What drives conspiracism

Conspiracy believers don’t believe what the mainstream media tell them. Why would they? Newsrooms are undergoing their own revolution, with woke progressives vs. journalistic traditionalists, advocacy versus old-school news values. It is ideological. “We are here to shape and encourage a new reality.” “No, we are here to find and report the news.” It is generational: The young have the upper hand and the Slack channel. The woke are winning. If a year ago you thought the obvious—maybe the coronavirus that came from Wuhan leaked out of the Wuhan lab where they were studying coronaviruses—you were shut down as racist, bigoted, divisive. The progressives’ great talent is policing, and they are always on patrol. Everyone, even the most unsophisticated news consumer, can kind of tell. So all those things are at play. But so is this: When you think your country has grown completely bizarre, only bizarre explanations will do. Think of what normal human beings have been asked to absorb the past year. The whole country was shut down and everyone was told to stay in the house.
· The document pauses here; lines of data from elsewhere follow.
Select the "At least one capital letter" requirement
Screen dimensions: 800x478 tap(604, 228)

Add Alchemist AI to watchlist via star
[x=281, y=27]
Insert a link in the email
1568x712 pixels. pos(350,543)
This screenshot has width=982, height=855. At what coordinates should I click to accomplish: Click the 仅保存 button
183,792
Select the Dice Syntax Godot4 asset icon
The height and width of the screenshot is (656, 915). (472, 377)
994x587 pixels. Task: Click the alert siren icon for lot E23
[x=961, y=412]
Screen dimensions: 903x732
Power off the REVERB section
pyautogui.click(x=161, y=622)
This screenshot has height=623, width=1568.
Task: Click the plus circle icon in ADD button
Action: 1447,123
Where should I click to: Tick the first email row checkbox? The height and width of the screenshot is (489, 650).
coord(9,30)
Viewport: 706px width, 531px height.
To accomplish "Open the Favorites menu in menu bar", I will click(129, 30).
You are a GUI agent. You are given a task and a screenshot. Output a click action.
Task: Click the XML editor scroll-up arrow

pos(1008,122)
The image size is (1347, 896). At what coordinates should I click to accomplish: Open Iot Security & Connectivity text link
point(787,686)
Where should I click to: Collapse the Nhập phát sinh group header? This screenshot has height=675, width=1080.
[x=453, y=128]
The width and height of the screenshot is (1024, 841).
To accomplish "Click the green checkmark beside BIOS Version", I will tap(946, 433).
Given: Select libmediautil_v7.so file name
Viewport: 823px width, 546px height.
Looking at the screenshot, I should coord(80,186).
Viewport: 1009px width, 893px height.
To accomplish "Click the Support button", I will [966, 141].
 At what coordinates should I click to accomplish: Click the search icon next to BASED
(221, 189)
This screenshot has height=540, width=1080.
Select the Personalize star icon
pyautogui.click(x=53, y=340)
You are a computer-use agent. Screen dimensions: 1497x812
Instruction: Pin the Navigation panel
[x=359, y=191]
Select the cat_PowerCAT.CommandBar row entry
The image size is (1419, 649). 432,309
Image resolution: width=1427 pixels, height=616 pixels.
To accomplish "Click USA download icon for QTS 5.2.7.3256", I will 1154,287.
They closed the churches, and the churches agreed. There was no school and everyone made believe—really, we all made believe!—screens were a replacement. A bunch of 13-year-old girls in the junior high decided they were boys and started getting shots, and no adults helped them by saying, “Whoa, slow down, this is a major life decision and you’re a kid.” The school board no longer argues about transgender bathrooms, they’re on to transgender boys wanting to play on the girls team. Big corporations now tell you what you should think about local questions, and if this offends you, they don’t care. There were riots and protests last summer and local government seemed overwhelmed.